The auto-cache mechanism also paves the road to solving issue #1: since it works by invoking a stored routine, I have better control of the way I read INFORMATION_SCHEMA. This, I can take advantage of INFORMATION_SCHEMA optimization. It’s tedious, but not complicated.
For example, if I wanted to cache the TABLES table, I don’t necessarily read the entire TABLES data in one read. Instead, I can iterate the schemata, get a list of table names per schema, then read full row data for these, table by table. The result? Many many more SELECTs, but more optimized, and no one-big-lock-it-all query.
And the problem is…
I have two burning problems.
- INFORMATION_SCHEMA optimization only works that much. It sometimes does not work. In particular, I’ve noticed that if you have a view which relies on another view (possibly relying on yet another view), things get out of hand. I author a monitoring tool for MySQL called mycheckpoint. It uses some fancy techniques for generating aggregated data, HTML and charts, by means of nested views. There are a few views there I can never query for in COLUMNS. It just crashes down my server. Repeatedly. And it’s a good machine with good configuration. Make that 5 machines. They all crash, repeatedly. I just can’t trust INFORMATION_SCHEMA!
- Replication: any caching table is bound to replicate. Does it make any sense to replicate cache for internal metadata? Does it make sense to query for the cached table on slave, to have it answer for master’s data? With plain old INFORMATION_SCHEMA, every server is on its own. Caching kinda works against this. Or is it fair enough, since we would usually expect master/slaves to reflect same schema structure?
I would feel much better if I could read SHOW statements with a SELECT query. Though I’ve found this nice hack, it can’t work from a stored function, only via stored procedure. So it can’t be used from within a SELECT query. I’ve been banging my head for months now, I think I gave up on this one.
Any insights are welcome!
@Jannes,
Yes, it’s just the views.
The deeper the nesting of views, the more memory is consumed, and the more danger for crash.
Just before the crash, I see about 1GB of memory getting drained. I can guess that the recursive read from I_S is the root of the problem.
1)
Q: “Does it make sense to query for the cached table on slave, to have it answer for master’s data?.. Or is it fair enough, since we would usually expect master/slaves to reflect same schema structure?” A: I don’t think so if some binlog|replicate_do|ignore_db setting is used on master or slave.
2)
Jannes was faster than me here, but building a system that depends on VIEWs defined on VIEWS (defined on .. (.. on ..)) 🙂 with MySQL is a synonym for asking for problems.
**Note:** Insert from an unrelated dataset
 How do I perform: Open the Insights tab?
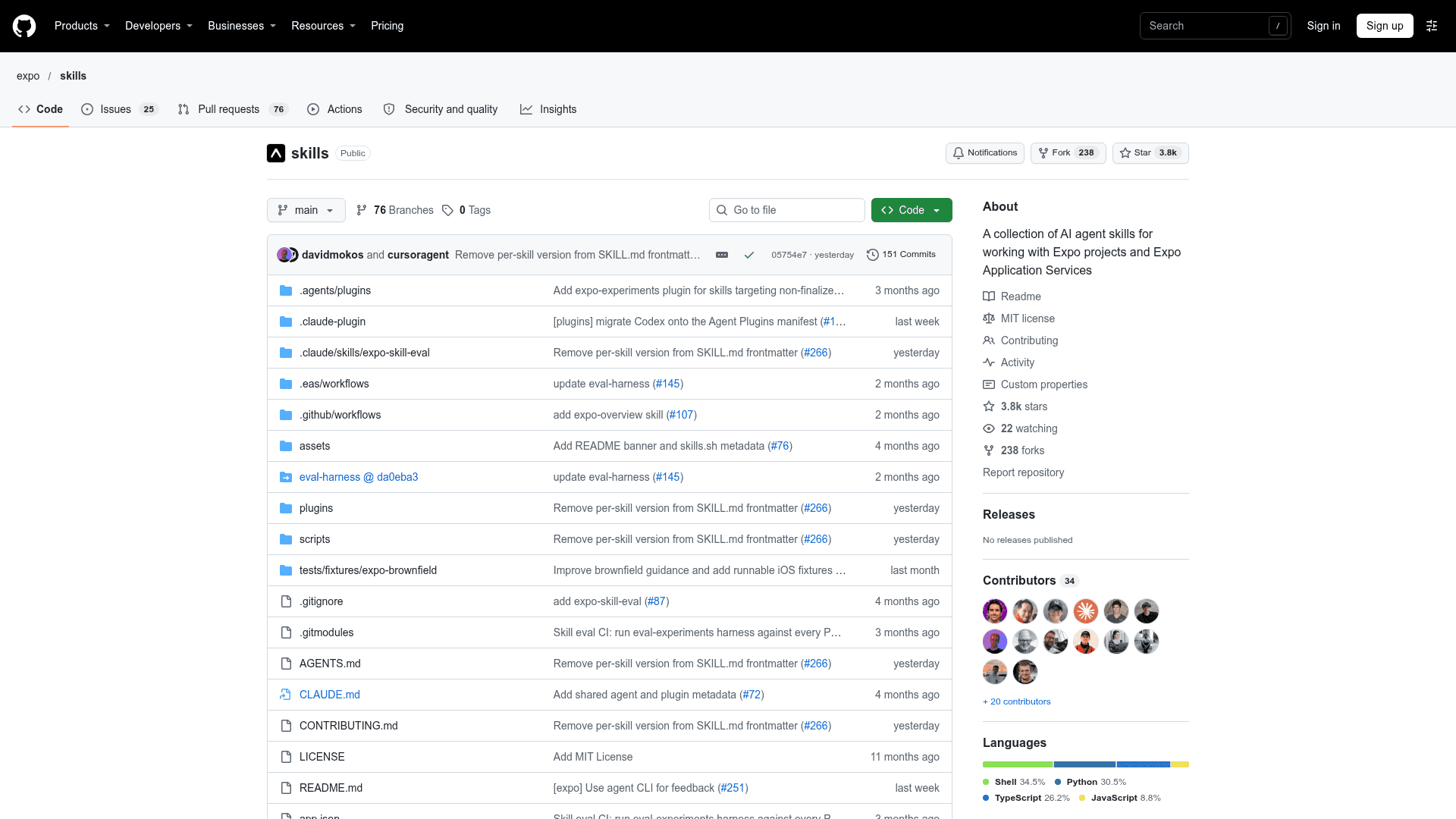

The limitations with VIEWS in MySQL are well-known and anyone who has read (any edition of) ‘High Performance MySQL’ would foresee the problems arise.
Peter,
With regards to the view – they are working just great, no trouble given. It’s just the information_schema querying on views. I don’t know that should mean I was looking for trouble.
Peter, with regard to binlog filters: indeed. I’m wondering how popular this is. In my years as consultant I’ve seen little to no use of this. I believe the vast majority of replication users do not do replication filtering.
Could you make caching longer? I know it’s hard to see outside of the database, but the .frm file changes when the table structure changes. If the .frm file doesn’t change, does any of the metadata you’re referring to change? (that’s a serious question, because the answer might be “yes” if you’re looking at data/index size or the TABLE_ROWS field of the TABLES table, for example)
If you only are referring to the structure of the table, and not the nature of the data in it, then I bet you could come up with some kind of hack that writes to a common file when a .frm file has changed, and only update the cache for the tables/indexes/columns that have changed when they change, instead of re-reading all the definitions.